Bien que je pense que le pourcentage d’étudiants qui abandonnent les cours, d'après les chiffres dans la vidéo [la vidéo cite un rapport de l’Unicef selon lequel le nombre d’enfants scolarisés serait tombé de 80 % à 20 %], je suis d’accord avec le fait que les standards d’éducation se sont effondrés, aussi bien dans les zones rurales qu’urbaines. Ce déclin est essentiellement dû aux contraintes financières des parents. Il est très difficile pour eux de financer les études de leurs enfants dans une économie à court de liquidités, qui ne produit presque rien, et qui était encore une économie basée sur l’agriculture il y a quelques dizaines d’années.
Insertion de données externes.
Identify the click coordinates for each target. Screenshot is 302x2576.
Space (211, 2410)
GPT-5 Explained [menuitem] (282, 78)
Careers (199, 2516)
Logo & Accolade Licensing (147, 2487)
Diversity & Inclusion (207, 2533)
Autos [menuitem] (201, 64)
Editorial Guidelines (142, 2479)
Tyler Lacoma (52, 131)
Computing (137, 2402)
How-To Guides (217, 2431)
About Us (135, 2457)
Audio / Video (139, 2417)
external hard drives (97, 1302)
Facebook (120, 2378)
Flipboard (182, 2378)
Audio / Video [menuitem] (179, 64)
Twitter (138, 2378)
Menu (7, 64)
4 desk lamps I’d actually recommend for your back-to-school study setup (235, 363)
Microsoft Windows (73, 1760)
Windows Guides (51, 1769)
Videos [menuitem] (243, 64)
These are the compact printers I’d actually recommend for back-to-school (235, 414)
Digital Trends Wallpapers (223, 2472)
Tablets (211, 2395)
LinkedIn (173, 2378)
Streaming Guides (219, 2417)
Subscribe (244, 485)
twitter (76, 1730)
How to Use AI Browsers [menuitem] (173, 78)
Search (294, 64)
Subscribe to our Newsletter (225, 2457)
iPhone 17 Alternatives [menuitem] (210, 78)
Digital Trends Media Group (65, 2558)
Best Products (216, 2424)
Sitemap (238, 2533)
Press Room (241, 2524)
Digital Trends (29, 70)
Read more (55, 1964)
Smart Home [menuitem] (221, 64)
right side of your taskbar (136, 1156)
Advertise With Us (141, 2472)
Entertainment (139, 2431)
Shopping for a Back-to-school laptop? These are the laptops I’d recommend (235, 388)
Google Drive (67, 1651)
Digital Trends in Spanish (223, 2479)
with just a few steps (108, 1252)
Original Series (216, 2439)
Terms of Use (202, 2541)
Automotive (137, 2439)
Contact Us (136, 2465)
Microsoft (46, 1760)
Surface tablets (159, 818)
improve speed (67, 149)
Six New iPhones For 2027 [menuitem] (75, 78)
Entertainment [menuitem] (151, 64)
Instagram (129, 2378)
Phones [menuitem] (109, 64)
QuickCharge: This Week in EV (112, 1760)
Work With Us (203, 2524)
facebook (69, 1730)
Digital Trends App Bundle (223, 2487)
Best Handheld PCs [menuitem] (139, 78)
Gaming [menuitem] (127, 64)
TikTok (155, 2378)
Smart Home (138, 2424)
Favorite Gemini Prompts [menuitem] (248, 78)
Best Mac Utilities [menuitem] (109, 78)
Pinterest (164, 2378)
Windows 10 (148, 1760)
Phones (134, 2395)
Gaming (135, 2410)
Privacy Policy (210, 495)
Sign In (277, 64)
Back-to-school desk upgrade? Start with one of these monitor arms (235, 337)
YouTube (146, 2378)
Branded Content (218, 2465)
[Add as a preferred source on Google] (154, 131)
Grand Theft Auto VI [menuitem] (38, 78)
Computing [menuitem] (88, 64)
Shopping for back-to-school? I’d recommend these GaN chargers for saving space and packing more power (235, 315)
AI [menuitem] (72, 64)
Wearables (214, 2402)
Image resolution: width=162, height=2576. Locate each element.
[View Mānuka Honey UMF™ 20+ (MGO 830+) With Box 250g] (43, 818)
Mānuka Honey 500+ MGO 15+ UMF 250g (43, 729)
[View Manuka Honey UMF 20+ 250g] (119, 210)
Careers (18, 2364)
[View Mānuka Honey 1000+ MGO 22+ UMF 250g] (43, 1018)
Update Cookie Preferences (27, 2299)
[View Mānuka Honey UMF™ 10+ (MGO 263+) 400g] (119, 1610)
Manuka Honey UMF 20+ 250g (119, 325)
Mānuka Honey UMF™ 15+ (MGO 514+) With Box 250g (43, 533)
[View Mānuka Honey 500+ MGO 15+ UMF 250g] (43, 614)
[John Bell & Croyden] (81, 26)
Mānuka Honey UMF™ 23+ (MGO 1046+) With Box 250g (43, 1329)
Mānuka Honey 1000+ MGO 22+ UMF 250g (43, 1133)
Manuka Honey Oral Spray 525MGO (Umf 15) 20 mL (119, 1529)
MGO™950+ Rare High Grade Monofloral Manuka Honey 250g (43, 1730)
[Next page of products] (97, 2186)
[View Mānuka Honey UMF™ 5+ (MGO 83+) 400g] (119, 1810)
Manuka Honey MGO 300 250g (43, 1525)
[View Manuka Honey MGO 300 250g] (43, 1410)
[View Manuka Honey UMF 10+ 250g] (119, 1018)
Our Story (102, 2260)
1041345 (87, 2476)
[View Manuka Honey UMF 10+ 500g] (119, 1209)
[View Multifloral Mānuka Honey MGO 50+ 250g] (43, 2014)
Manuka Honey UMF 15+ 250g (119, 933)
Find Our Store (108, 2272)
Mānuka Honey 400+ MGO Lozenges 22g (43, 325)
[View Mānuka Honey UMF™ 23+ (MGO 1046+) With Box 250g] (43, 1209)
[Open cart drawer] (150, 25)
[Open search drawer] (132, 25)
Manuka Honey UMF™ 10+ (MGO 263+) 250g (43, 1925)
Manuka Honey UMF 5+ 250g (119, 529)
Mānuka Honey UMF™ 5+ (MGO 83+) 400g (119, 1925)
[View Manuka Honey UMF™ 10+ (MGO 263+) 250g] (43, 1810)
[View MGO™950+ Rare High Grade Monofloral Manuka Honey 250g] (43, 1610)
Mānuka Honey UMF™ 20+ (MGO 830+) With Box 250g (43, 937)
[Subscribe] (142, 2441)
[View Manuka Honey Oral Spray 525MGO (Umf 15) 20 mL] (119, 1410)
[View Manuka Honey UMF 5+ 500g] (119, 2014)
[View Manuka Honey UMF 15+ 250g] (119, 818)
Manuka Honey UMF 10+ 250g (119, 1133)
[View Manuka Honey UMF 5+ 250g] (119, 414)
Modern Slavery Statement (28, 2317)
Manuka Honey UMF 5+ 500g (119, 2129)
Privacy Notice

Les frais scolaires se sont envolés en parallèle de la baisse des investissements gouvernementaux dans l’éducation. Dans les écoles publiques situées en zone rurale, il en coûte entre 15 et 50 dollars (environ de 11,50 à 38 euros) par semestre, ce qui est bien supérieur à ce que peut payer le villageois moyen. Dans les villes, les frais vont de 150 à 200 dollars (environ 115 à 154 euros) par semestre. Avec la majorité des parents au chômage, c’est bien trop cher pour beaucoup d’entre eux.

 

Mais l’éducation est tenue en haute estime par les Zimbabwéens. En conséquence, les parents se battent et dépensent tout leur argent pour payer des études à leurs enfants. Et ce, bien que beaucoup d’entre eux ne seront plus en mesure de payer lorsque leurs enfants entreront au lycée, car les frais deviennent alors plus élevés. Il y a aussi des écoles privées, mais bien sûr, elles sont encore plus onéreuses, et ne sont fréquentées que par une toute petite élite.

 

“Dans un village, la moitié d’une école a été transformée en camp d’entraînement de milices"

 

La politisation de secteur éducatif a également compromis la qualité de l’éducation dispensée dans nos écoles et lycées. Par exemple, dans un village où je me suis rendu, la moitié d’une école a été transformée en camp d’entraînement de milices, et les enseignants et les élèves sont censés cohabiter avec des instructeurs miliciens. Ces milices sont financées par l’État, leur programme vise, en théorie, à inoculer le patriotisme aux jeunes gens. Néanmoins, en pratique, ce sont des milices qui ont subi des lavages de cerveau et qui diffusent des programmes de propagande pour le Zanu PF, le parti au pouvoir de Robert Mugabe, et qui dénoncent ceux qui ont des sympathies pour l’opposition. Les enfants ne devraient pas être exposés à cela.

 

Le fait que des enseignants soient sous-payés ne doit pas être non plus surestimé, parce qu’il est clair que notre système éducatif était prospère quand ils étaient bien payés, et qu’ils faisaient beaucoup d’envieux.

Néanmoins, au cours des dernières années, tous les salaires des fonctionnaires et des employés du service public ont stagné, et sont désormais très bas, à cause essentiellement de l’inflation. Les enseignants en ont marre et se mettent régulièrement en grève, un problème supplémentaire pour la qualité de l’éducation des élèves.